" Leur façon de faire la guerre "
Les Atrocités allemandes
La Brute sauvage
" Leur façon de faire la guerre "
Auteur : SCOTT Georges Bertin
Lieu de conservation : L’Illustration (Paris)
Date de création : 29 août 1914
Dessin publié dans L'Illustration du 29 août 1914
Domaine : Presse
© L'illustration - droits réservés
Images de l'Allemand
Date de publication : Mars 2016
Auteur : Laurent VÉRAY
Entre 1914 et 1918, l’usage intensif d’images représentant la « cruauté de l’ennemi » sous diverses formes (dans les livres, les journaux, les revues illustrées, les affiches, les cartes postales, au théâtre, au cinéma…) et consistant à vulgariser certains stéréotypes au point de les hisser au niveau de véritables lieux communs, permet de mener la guerre sur un autre front que sur le champ de bataille : au niveau psychologique. La plupart de ces représentations reprennent le modèle dominant qui avait été forgé durant le conflit franco-prussien de 1870.
La résurgence de ces images au début de la Grande Guerre n’a donc rien de surprenant, d’autant plus que, lors des offensives de 1914, des atrocités sont commises par les Allemands un peu partout (en Belgique, dans le nord et l’est de la France, mais aussi en Russie et en Serbie) : viols de femmes, massacres d’otages, pillages et destructions de villages.

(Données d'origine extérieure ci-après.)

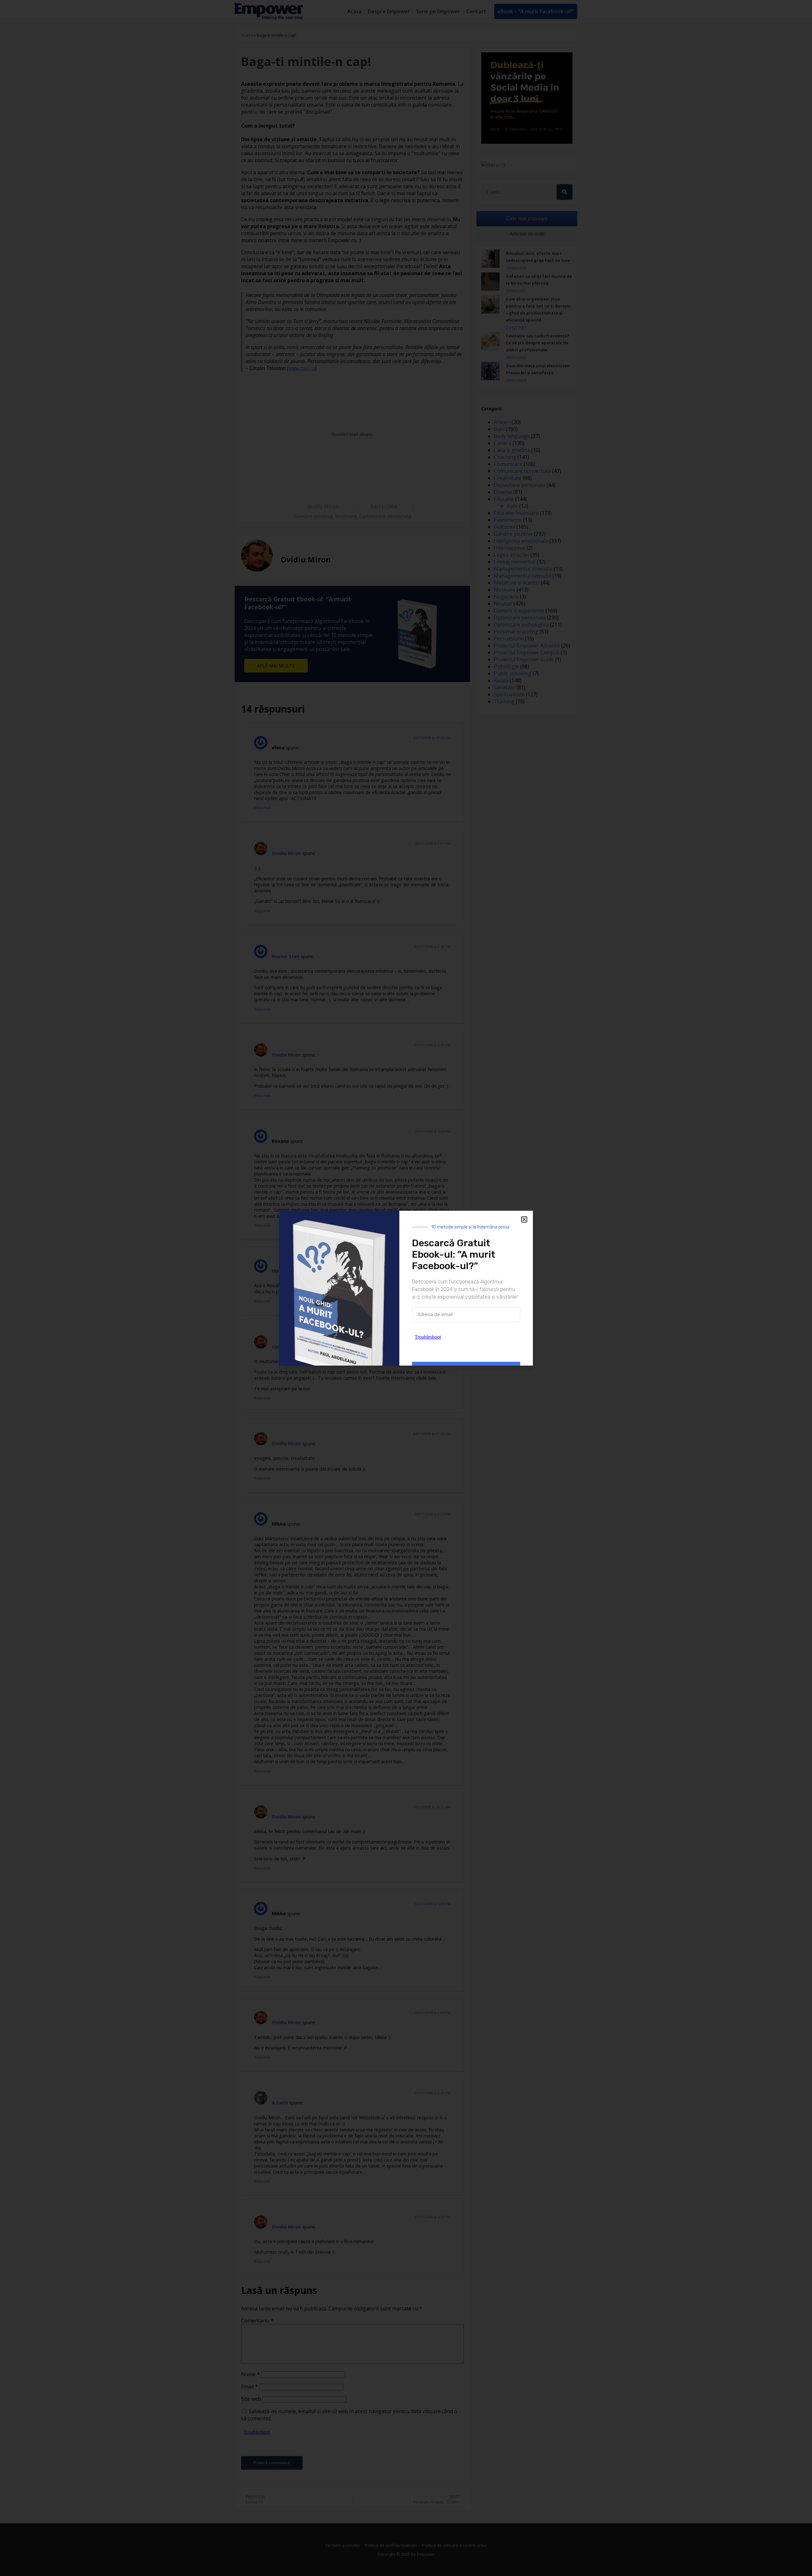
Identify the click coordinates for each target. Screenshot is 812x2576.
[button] (524, 1219)
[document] (406, 1288)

L’une des premières compositions y faisant référence est éditée par L’Illustration le 29 août 1914. C’est un dessin de l’artiste Georges Scott, intitulé Leur façon de faire la guerre. On y voit un soldat ennemi, facilement reconnaissable à son fameux casque à pointe (le « couvre-Boche », comme l’on dit alors, considéré comme un symbole durable de l’« archaïsme » du militarisme prussien, est souvent utilisé par la propagande), qui pose avec fierté, l’air cynique, comme un chasseur devant son gibier, au milieu d’un amas de corps ensanglantés. On reconnaît nettement parmi les victimes une jeune femme (son bourreau a le pied sur sa poitrine), des enfants et un prêtre. Enfin, une ville incendiée apparaît à l’arrière-plan et l’on distingue, sur la droite, d’autres Allemands qui fusillent un groupe de civils près des décombres de leur maison. Cette représentation synthétique et hautement symbolique de la violence aveugle de l’ennemi vise à accréditer l’idée que ses troupes ne respectent aucune convention internationale, qu’elles se comportent comme des hordes de barbares - les Teutons -, commettant les pires horreurs en territoire envahi.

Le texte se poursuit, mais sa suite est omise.